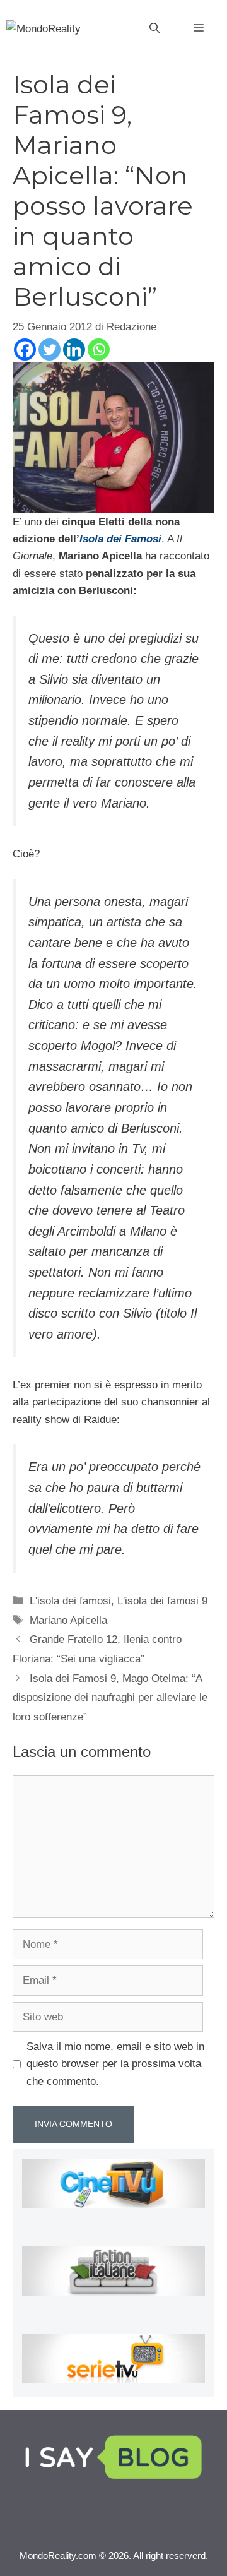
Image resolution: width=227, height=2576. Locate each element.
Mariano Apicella (68, 1620)
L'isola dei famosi (70, 1601)
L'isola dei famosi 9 (162, 1601)
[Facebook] (25, 349)
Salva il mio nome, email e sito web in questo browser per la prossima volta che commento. (115, 2064)
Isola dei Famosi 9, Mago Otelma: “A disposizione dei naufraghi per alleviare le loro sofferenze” (110, 1698)
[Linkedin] (74, 349)
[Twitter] (49, 349)
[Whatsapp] (99, 349)
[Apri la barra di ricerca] (154, 28)
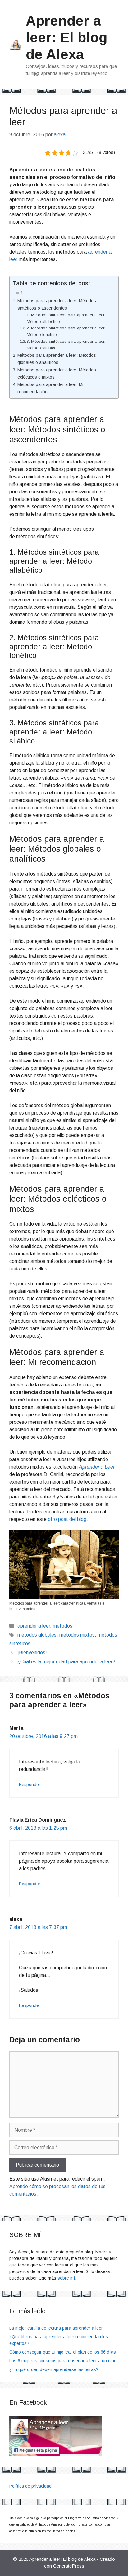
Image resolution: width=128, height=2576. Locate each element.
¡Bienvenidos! (32, 1652)
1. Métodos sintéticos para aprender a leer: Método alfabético (66, 318)
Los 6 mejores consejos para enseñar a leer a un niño (63, 2360)
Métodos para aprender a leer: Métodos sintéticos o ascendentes (56, 304)
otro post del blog (67, 1519)
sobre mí (66, 2278)
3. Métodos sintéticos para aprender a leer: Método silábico (66, 344)
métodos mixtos (77, 1634)
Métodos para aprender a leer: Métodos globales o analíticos (56, 359)
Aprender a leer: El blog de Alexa (66, 37)
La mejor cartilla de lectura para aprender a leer (56, 2328)
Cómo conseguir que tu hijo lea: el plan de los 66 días (62, 2352)
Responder (29, 1784)
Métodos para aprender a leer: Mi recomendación (50, 388)
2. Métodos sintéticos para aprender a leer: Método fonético (66, 331)
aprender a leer (33, 1625)
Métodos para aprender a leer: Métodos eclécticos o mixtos (56, 373)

--------

About this task.
Report every line in the data above in which the word "width" appears.

Your response.
Image resolution: width=227, height=2576. Locate each element.
Image resolution: width=128, height=2576. Locate each element.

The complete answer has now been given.